Not since Nero Wolfe has a
passion for orchids been a big element of crime fiction
-- and even then, Wolfe's orchid collection, while a passionate
hobby, was not crucial to murder.
Guelph's Michelle Wan, however, is making a career out of
orchid-related crime with her series spinning around the
graceful plant, specifically as it appears in the Dordogne
region of France.
In her previous books -- Deadly Slipper and The Orchid Shroud
-- Wan sent Quebec interior decorator Mara Dunn to France
to try to trace her long-missing sister, an orchid enthusiast
who disappeared on a hiking holiday.
There, Mara hooked up with British botanist Julian Wood
to eventually learn her sister's fate, then stuck around
to start building a renovation career as well as a romance
with the solitary Julian.
Now in A Twist of Orchids, they're more or less living together,
but with some strains. Mara keeps wanting to talk about
"the relationship" and resents playing second
fiddle to orchids; Julian sometimes misses his solitude.

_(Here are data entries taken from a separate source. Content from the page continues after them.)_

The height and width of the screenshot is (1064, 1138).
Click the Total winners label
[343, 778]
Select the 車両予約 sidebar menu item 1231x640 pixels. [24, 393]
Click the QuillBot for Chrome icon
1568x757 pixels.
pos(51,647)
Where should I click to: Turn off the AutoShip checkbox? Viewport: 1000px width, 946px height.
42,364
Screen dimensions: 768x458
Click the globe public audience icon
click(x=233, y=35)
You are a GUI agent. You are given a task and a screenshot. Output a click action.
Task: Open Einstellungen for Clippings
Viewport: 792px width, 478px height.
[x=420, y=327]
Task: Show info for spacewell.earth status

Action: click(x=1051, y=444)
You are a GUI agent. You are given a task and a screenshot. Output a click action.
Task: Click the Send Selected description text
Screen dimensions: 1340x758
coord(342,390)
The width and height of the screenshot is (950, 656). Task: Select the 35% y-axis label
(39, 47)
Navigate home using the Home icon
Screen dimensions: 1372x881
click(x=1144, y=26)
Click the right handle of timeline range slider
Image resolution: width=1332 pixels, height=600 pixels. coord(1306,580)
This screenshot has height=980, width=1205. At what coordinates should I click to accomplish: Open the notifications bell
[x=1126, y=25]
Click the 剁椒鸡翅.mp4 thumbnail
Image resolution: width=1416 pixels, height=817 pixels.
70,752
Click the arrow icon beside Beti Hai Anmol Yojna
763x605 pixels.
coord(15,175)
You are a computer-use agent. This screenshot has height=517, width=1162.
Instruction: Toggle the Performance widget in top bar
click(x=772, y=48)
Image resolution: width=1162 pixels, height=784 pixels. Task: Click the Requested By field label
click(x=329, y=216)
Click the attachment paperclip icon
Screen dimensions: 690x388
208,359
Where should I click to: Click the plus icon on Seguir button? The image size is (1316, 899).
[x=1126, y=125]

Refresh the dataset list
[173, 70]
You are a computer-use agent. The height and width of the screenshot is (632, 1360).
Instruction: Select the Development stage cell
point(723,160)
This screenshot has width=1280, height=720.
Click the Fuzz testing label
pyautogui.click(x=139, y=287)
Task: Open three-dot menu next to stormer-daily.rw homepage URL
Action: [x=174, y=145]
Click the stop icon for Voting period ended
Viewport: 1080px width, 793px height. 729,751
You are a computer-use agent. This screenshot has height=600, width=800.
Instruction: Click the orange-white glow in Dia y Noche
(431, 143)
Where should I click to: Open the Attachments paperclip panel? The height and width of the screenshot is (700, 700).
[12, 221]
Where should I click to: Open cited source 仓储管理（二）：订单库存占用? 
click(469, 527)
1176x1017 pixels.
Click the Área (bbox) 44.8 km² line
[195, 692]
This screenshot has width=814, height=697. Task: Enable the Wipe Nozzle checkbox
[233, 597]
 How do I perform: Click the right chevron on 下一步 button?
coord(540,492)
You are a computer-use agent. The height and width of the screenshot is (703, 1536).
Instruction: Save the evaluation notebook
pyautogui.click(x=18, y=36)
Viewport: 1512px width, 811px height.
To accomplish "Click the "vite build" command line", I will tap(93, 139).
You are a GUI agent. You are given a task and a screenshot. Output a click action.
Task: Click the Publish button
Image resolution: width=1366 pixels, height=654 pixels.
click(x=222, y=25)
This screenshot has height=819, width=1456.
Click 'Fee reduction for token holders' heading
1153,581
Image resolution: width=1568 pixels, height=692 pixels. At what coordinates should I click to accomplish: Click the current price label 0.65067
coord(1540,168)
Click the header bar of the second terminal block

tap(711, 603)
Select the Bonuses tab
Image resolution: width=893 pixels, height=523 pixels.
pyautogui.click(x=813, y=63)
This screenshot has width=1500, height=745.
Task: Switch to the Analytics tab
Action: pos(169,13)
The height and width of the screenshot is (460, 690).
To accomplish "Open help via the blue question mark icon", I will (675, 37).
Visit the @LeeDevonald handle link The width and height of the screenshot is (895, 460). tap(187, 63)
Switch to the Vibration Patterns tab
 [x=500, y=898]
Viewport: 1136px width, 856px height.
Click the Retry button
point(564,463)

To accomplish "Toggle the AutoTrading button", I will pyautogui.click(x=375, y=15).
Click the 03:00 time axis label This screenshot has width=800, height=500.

Such disagreements may be typical, but they're also potentially
fatal. Fortunately for both relationship and plot, other,
diverting matters are literally fatal.
A police undercover drug investigator is found dead in the
woods. Mara's elderly friend Amelie Gaillard plummets to
her death from a second-floor restaurant balcony. Amelie's
widower, who has Parkinson's disease, is tormented by a
late-night figure who could be a hallucination, but may
also be a real killer.
And when the Turkish immigrant parents of a troubled teen
ask Julian to help track down their missing son, the boy
is found dead of a drug overdose, leaving Julian distraught
for not saving him.
Julian, however, is also distraught that a researcher and
grower has hired Julian's rival to find an elusive, possibly
non-existent orchid in the region. If Julian doesn't find
this orchid-grail first, he fears it will be lost to the
greed and corruption of his competitors.
Local police, meanwhile, are trying to figure out who's
behind a series of break-ins in which valuable art objects
have been stolen from holiday homes.
And they're hoping to take down a major drug dealer.
Through accident, conscience, friendship or passion, Mara
and Julian find themselves involved in all the investigations
and crimes, which one way or another, it turns out, are
linked.
Readers who don't share Julian's dedication to orchids can
nevertheless empathize with it through whatever their own
obsessions may be.
Wan, for one, knows whereof she speaks.